Letta memetik senar gitar dengan asal sembari memandangi indahnya langit berwarna gelap. Di malam hari seperti ini memang sangat nikmat memikirkan masalahnya, seolah masalah itu hal yang sangat mudah untuk ditaklukan, meski nyatanya tidak.
Melamunkan nilai rapor adalah prioritas Letta saat ini. Ia berfikir apakah nanti orang tuanya akan tahu juga tentang nilainya. Lalu apakah konsekuensi yang akan ia terima jika orang tuanya marah.
Yang paling ia takutkan jika orang tuanya marah, ia tidak diizinkan lagi untuk mengekspresikan kesukaannya dalam bermusik. Ia tak apa jika di potong uang jajan atau tidak di berikan izin keluar malam, asalkan tidak melarangnya untuk bermain musik dan bernyanyi.
Sungguh Letta bukanlah orang yang benar-benar bodoh dalam pelajaran. Entah kenapa semenjak memasuki dunia SMA nilainya semakin lama semakin turun.
Tetapi jika dipikir-pikir lagi, tuhan itu adil.

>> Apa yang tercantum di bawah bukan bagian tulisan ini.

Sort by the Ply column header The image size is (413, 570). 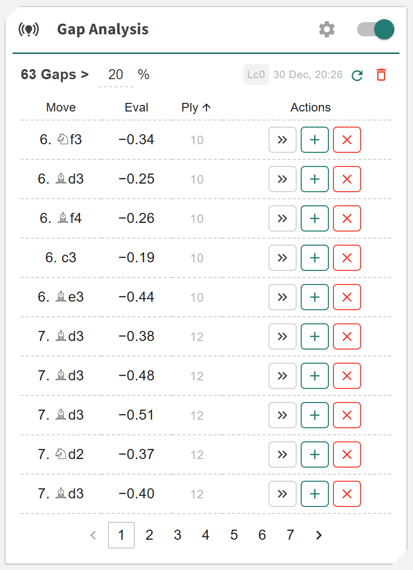pos(196,107)
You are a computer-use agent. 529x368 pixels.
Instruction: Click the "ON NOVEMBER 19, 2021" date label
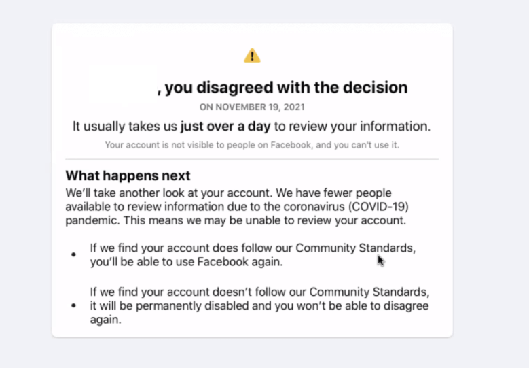(252, 107)
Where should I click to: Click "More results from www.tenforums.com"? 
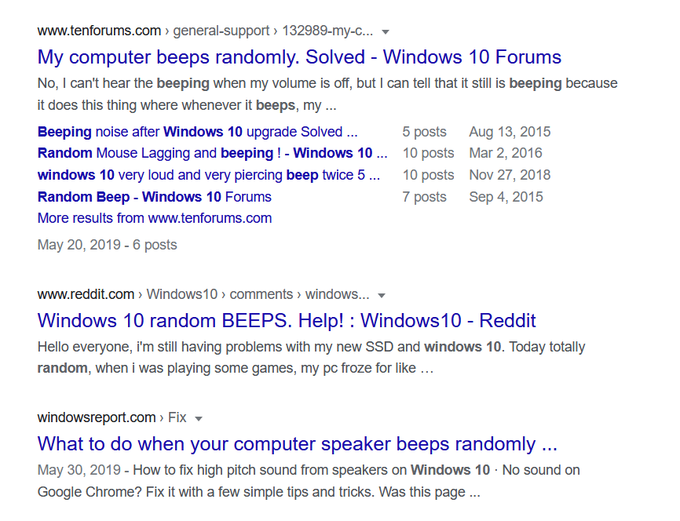click(x=154, y=218)
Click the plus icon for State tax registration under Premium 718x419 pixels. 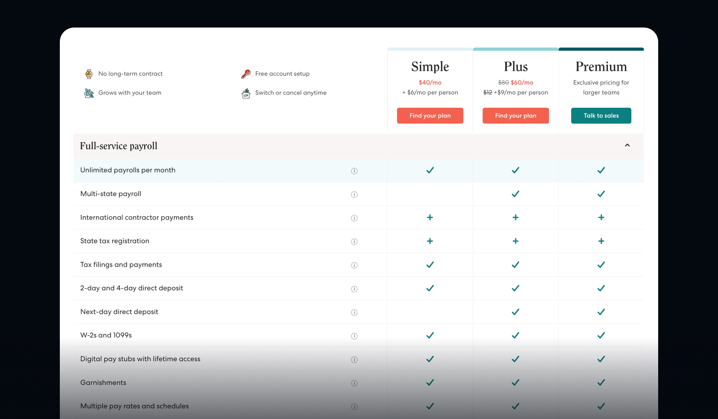(x=601, y=241)
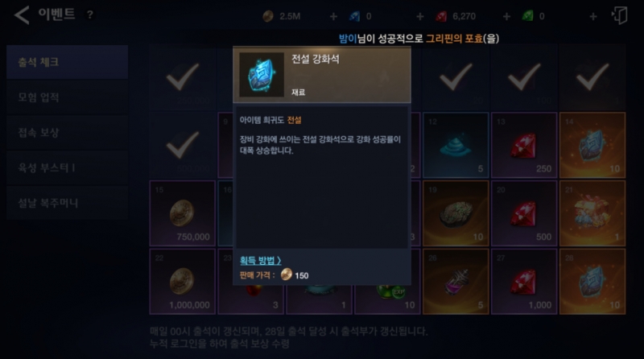This screenshot has height=359, width=644.
Task: Select day 22 reward of 1,000,000 gold
Action: (x=183, y=282)
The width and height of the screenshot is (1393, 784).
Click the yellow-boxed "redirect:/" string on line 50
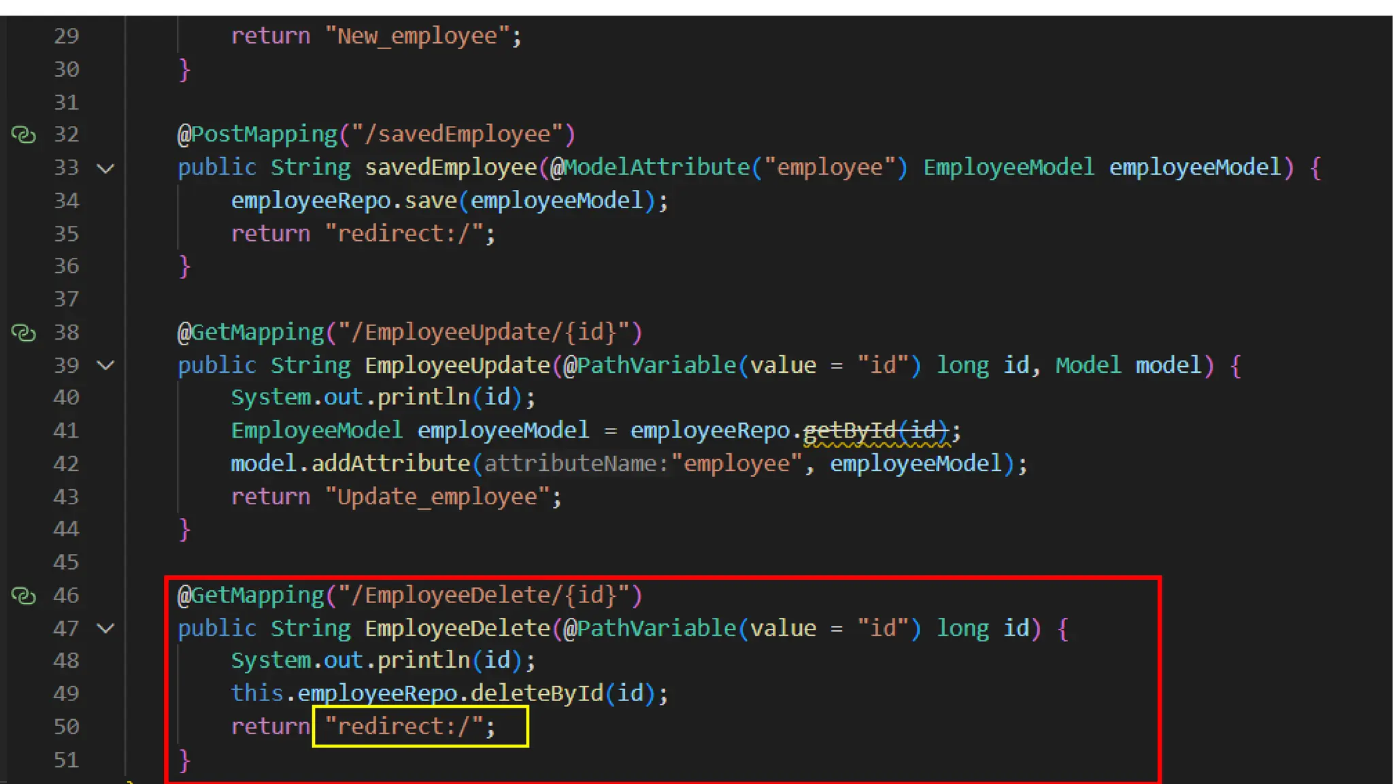click(404, 727)
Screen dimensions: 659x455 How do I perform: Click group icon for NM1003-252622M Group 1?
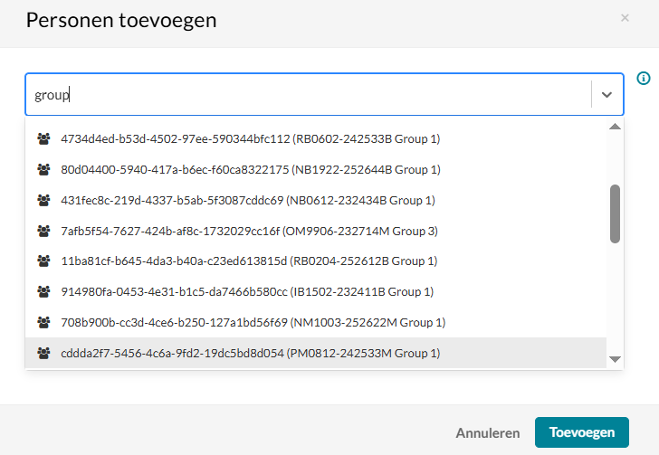point(43,322)
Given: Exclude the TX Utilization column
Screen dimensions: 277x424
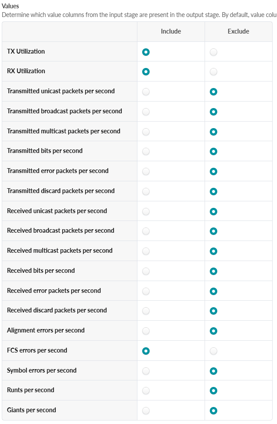Looking at the screenshot, I should click(213, 52).
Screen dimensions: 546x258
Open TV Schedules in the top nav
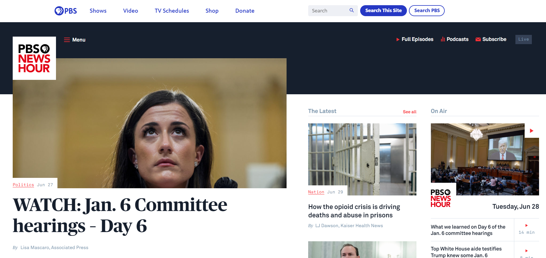pos(172,11)
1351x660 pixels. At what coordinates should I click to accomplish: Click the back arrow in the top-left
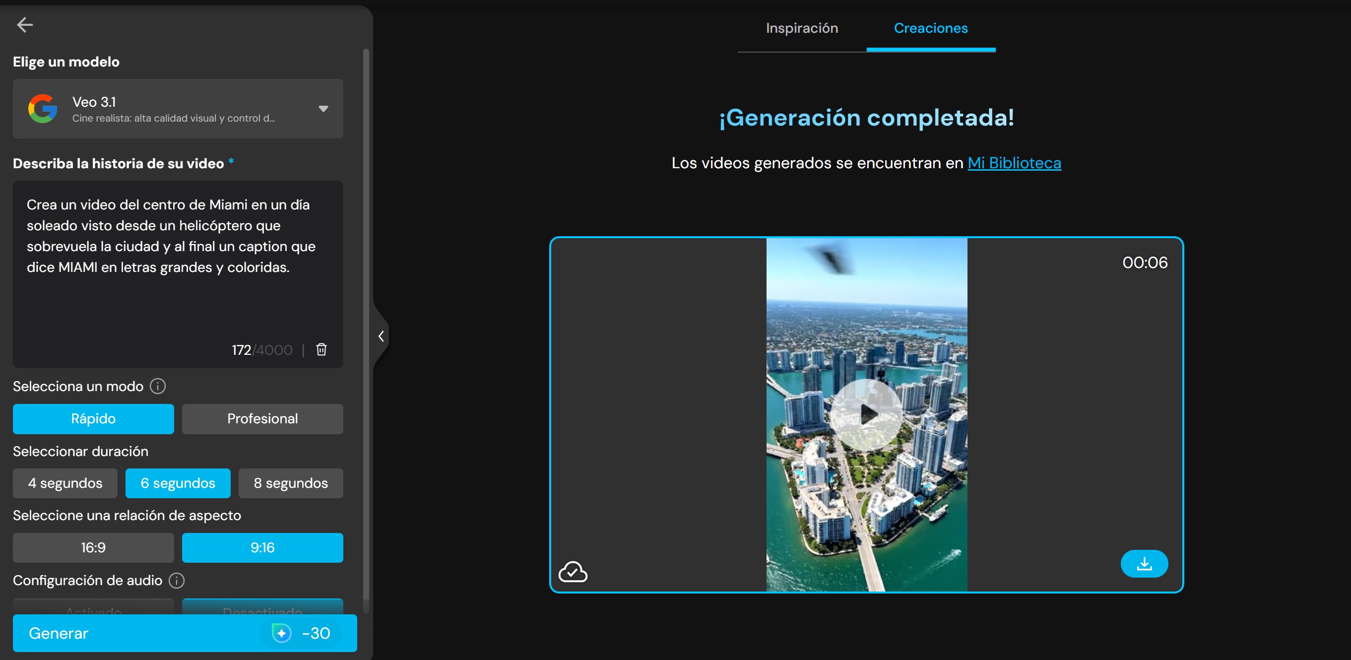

Untuk akademik mungkin dirinya sangat kurang, namun untuk bernyanyi dan memainkan alat musik Letta rasa ia cukup pandai dalam hal itu.
Tapi tetap saja, menurut orang tuanya hobinya itu tidak akan berdampak apa-apa untuk masa depannya.
Menarik napas dalam-dalam, sembari meyakinkan diri jika dapat menyelesaikan masalah ini dengan mudah.
Letta kembali memfokuskan pandangannya pada gitar yang ia genggam. Memainkan lagu yang akhir-akhir ini menjadi lagu favorite nya. You're gonna live forever in me oleh John Mayer.
***
Dengan cekatan Letta membetulkan dasinya dengan tangan kiri, tangan kanannya ia gunakan untuk menggoreng nasi goreng.
Setelah melewati malam yang panjang dengan penuh renungan. Hikmah yang ia dapat adalah, bisa tidak bisa hari ini ia harus membuat Arga mau membantunya belajar. Mungkin kemarin penampilan dan sikapnya kurang rapih untuk orang yang membutuhkan bantuan.
Kali ini ia akan mencoba berprilaku baik, namun jika lelaki itu tetap tidak mau juga akan ia sogok menggunakan nasi goreng andalannya.
"Oke.. Nasi goreng sudah, gue juga sudah cantik ala-ala cewek independen. Apa lagi ya?" gumam Letta, seperti masih ada yang kurang.
"Kasih minuman juga gak ya? Kasih aja deh. Kalau dia masih nolak tinggal guyur aja pake minuman. Hahaha!" ujar Letta sembari mengeluarkan tawa jahatnya.
Gadis itu mengambil minuman yang ada kulkas. Ada banyak pilihan minuman disana karena Letta memang sering menyetok minuman.
"Ini aja lah." Letta memasukkan satu minuman soda pada paper bag yang berisi nasi goreng.
"Oke semua siap!"
Setelah itu ia menggendong tasnya, tidak lupa membawa paper bag yang sudah berisi sesajen agar Arga mau membantunya.
Tidak lupa untuk mengunci pintu. Setelah itu ia masuk ke dalam mobil.
Benar, Letta tinggal sendiri di rumahnya. Kedua orang tua gadis itu menetap di luar kota hingga waktu yang tidak ditentukan.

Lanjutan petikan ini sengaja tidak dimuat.